Report provides evidence of CIA ‘globalising torture’

Over 50 nations assisted in ‘war on terror’

February 05, 2013 10:30 pm | Updated December 04, 2021 11:15 pm IST - NEW YORK:

A hard-hitting report by a human rights organisation has pieced together evidence that 54 nations — including Pakistan, Afghanistan, the United Kingdom, Canada, and Syria — had participated in “secret detention, extraordinary rendition, and enhanced interrogation” programmes conducted regularly by the U.S. government since the terror attacks of September 11, 2001. India was not included in the list.

The report, issued by the Open Society Justice Initiative, part of the Open Society Foundation (OSF) based in New York, was authored by a team including Amrit Singh, daughter of India’s Prime Minister, Dr. Manmohan Singh.
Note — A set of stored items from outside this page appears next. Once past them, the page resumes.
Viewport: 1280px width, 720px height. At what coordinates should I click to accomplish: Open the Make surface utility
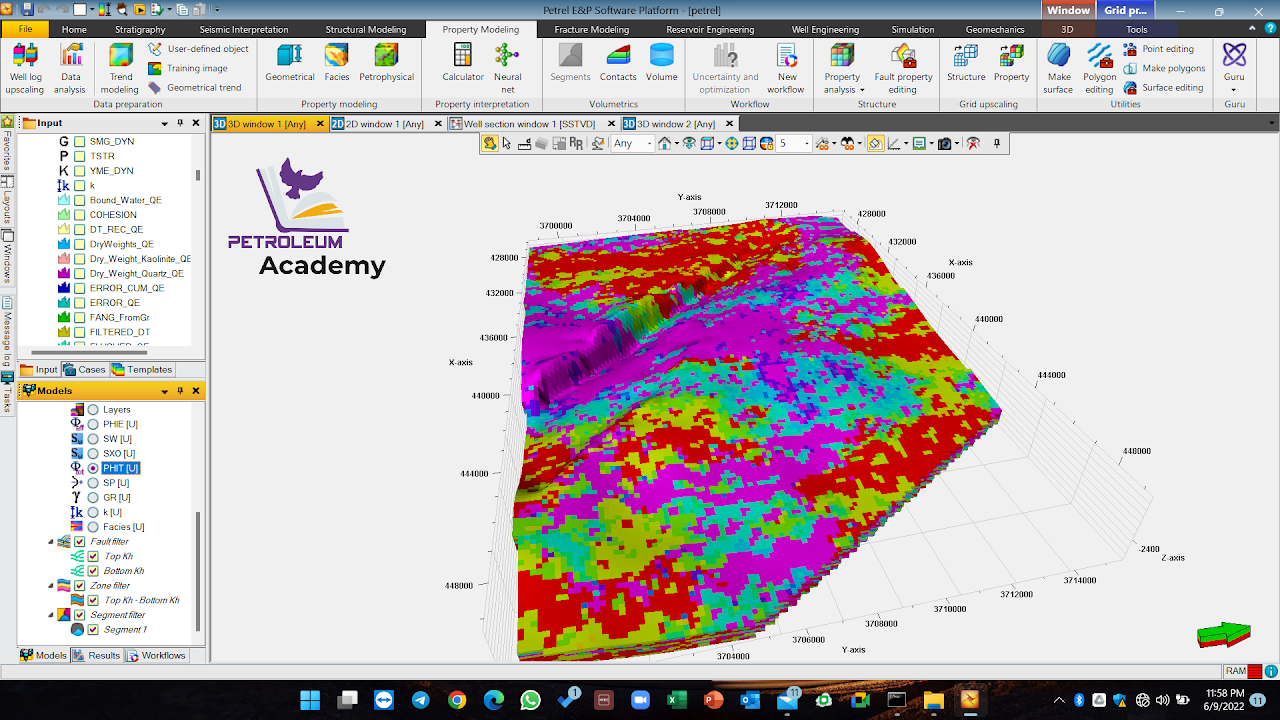[x=1058, y=68]
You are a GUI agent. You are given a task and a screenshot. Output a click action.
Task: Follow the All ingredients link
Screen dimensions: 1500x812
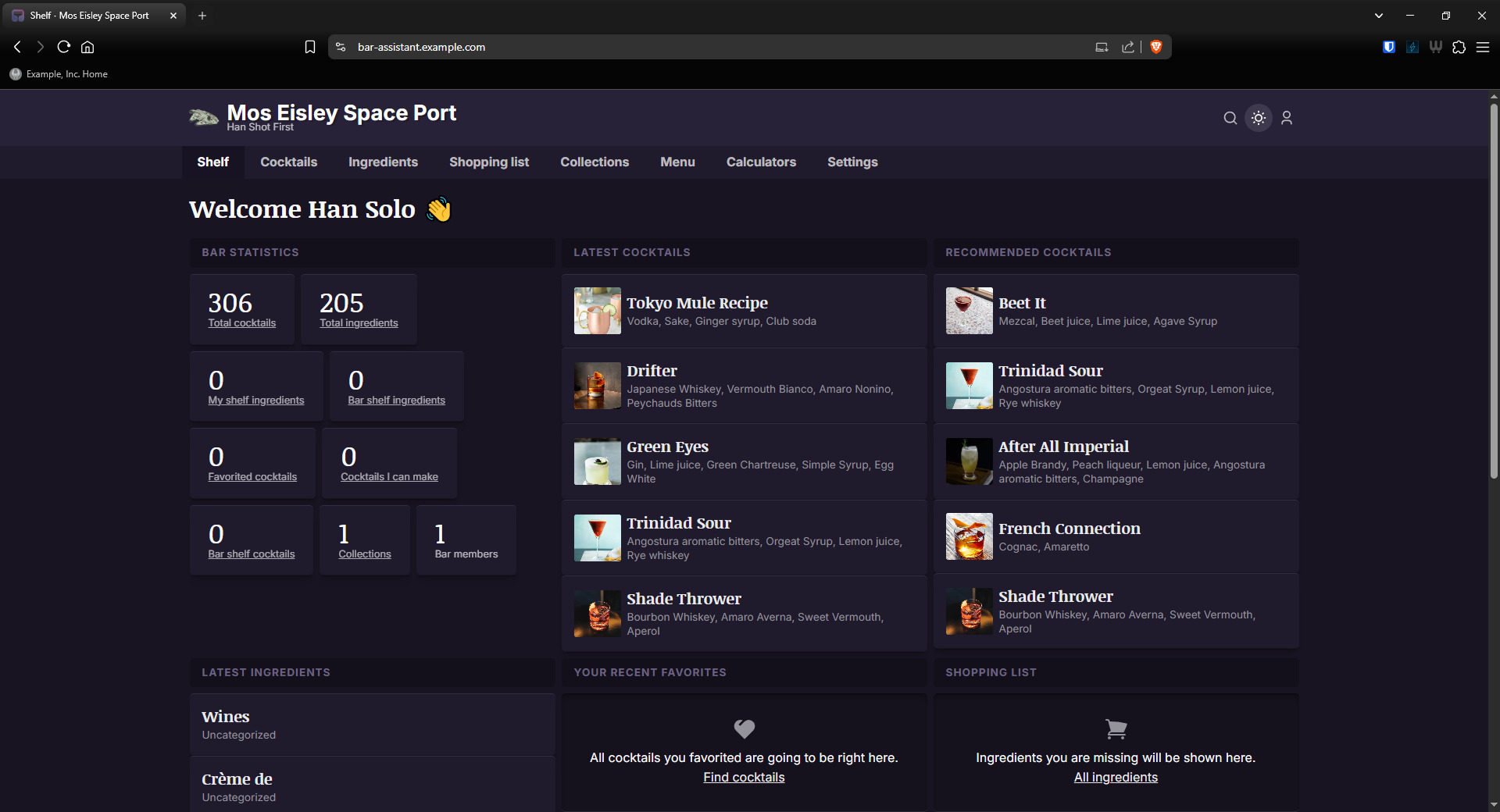tap(1115, 777)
In it, the organisation argued that though torture and rendition programmes were “designed to be conducted outside the United States under cover of secrecy, [they] could not have been implemented without the active participation of foreign governments”. These governments too must be held accountable, it said.

In the report titled “Globalizing Torture: CIA Secret Detention and Extraordinary Rendition”, the organisation provides a detailed account of how it collected evidence of torture and rendition from credible public sources.

“This report is the most comprehensive catalogue of the treatment of 136 individuals reportedly subjected to these operations,” the report said, adding that while there may be many more such individuals, the total number will remain unknown until the U.S. and its partners made this information publicly available.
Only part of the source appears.